Reproduce the material below word for word, omitting the pictures.

Screen grounding examples:
◇ ◇ ◇ ◇ ◇

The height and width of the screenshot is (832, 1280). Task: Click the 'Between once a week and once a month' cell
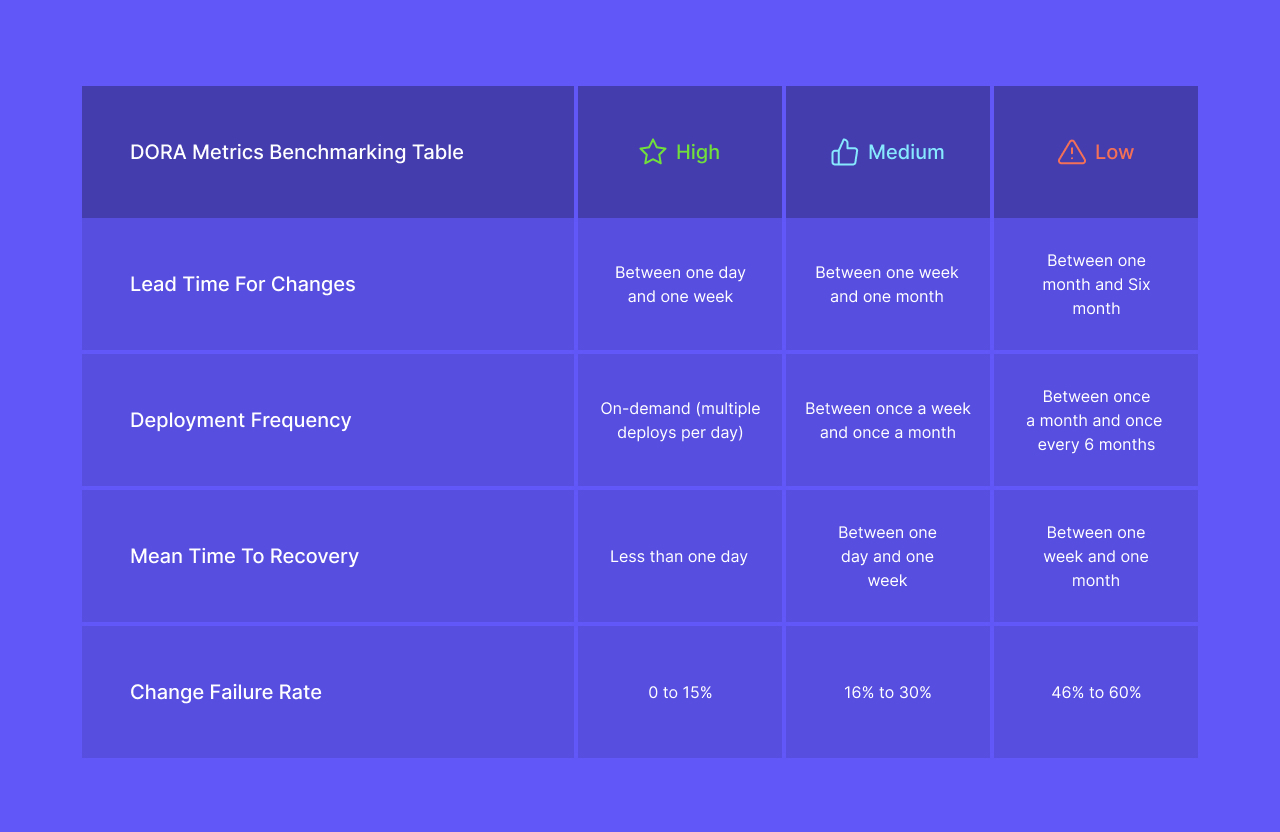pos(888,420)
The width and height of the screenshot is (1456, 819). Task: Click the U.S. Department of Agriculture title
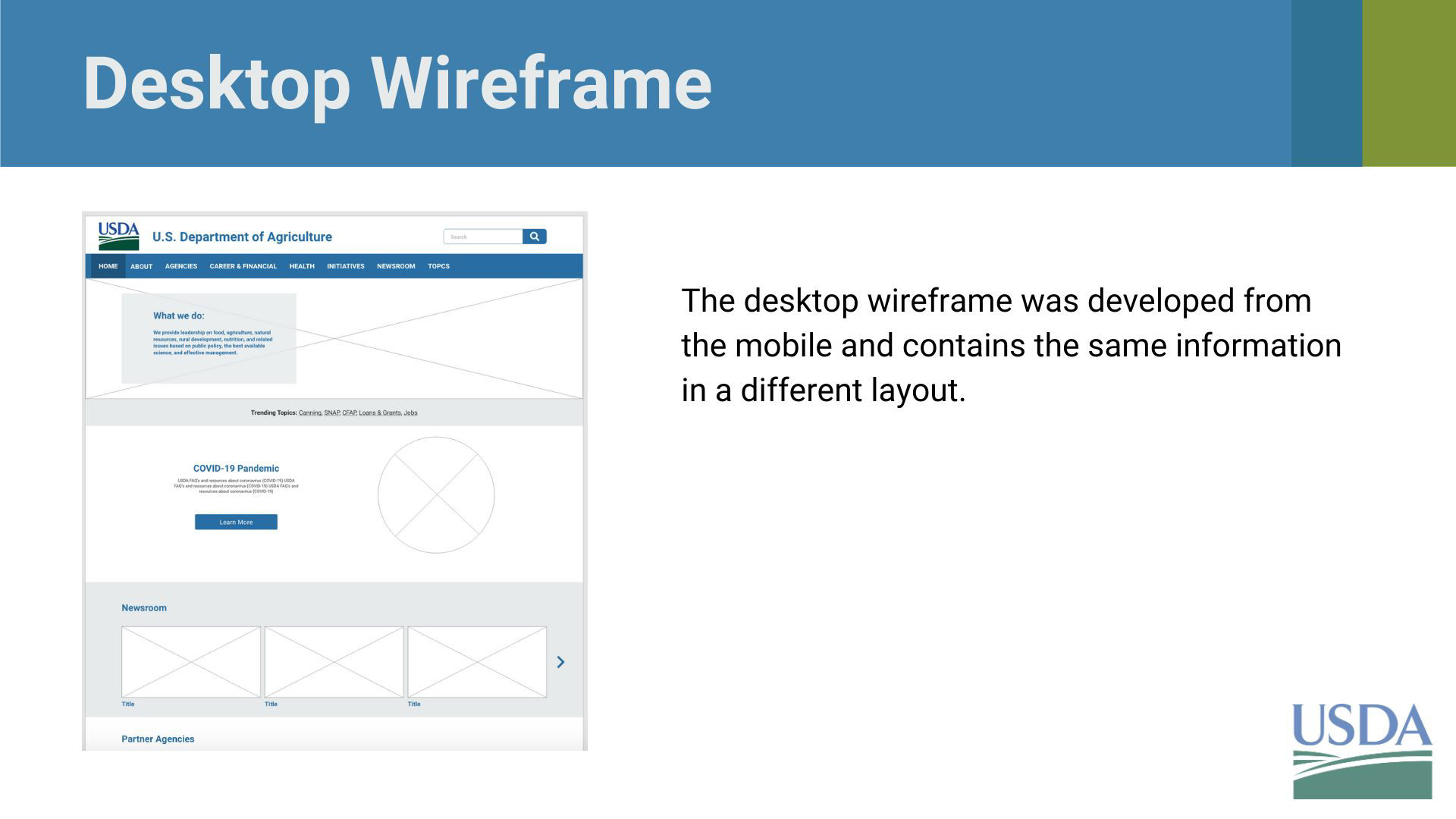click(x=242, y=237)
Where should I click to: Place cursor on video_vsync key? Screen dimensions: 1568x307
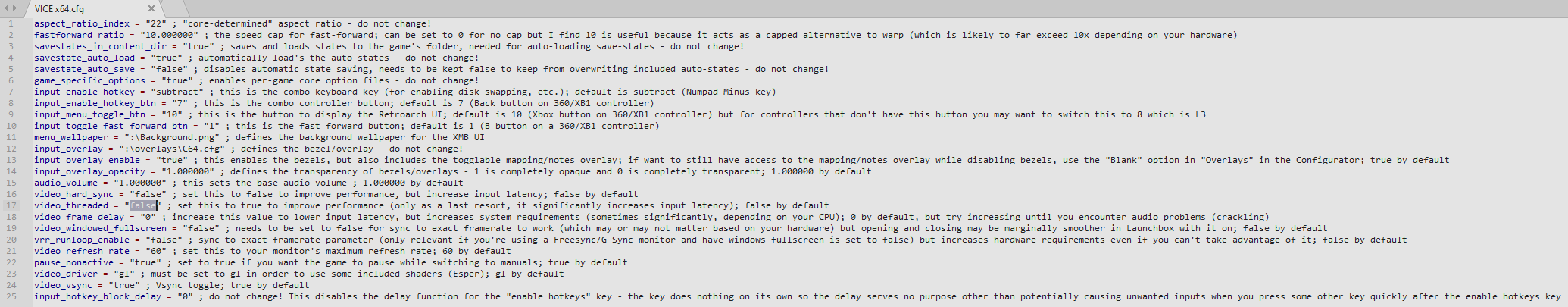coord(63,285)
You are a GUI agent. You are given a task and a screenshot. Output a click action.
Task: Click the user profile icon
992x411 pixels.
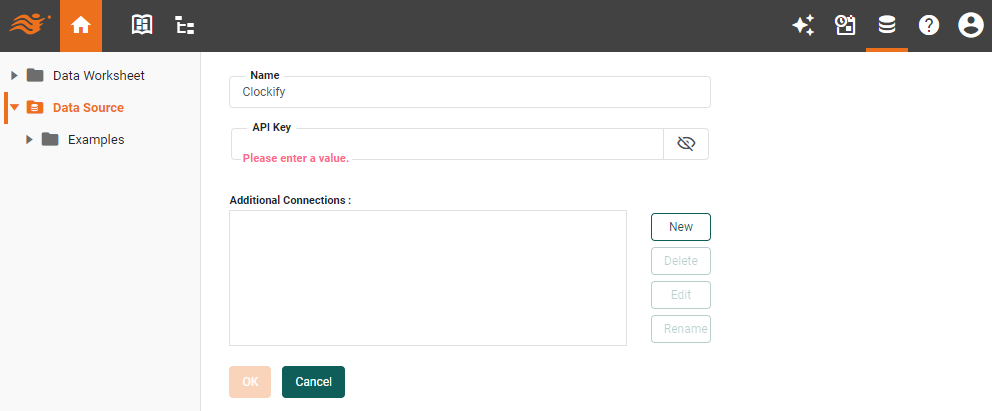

◇ ◇ ◇ ◇ ◇

* [Exercise answer]:
The height and width of the screenshot is (832, 1280). Task: Click the 'Between once a week and once a month' cell
pos(888,420)
The width and height of the screenshot is (1456, 819). Task: Click the U.S. Department of Agriculture title
click(x=242, y=237)
Where should I click to: Place cursor on video_vsync key? Screen dimensions: 1568x307
coord(63,285)
You are a GUI agent. You are given a task and a screenshot. Output a click action.
Task: Click the user profile icon
992x411 pixels.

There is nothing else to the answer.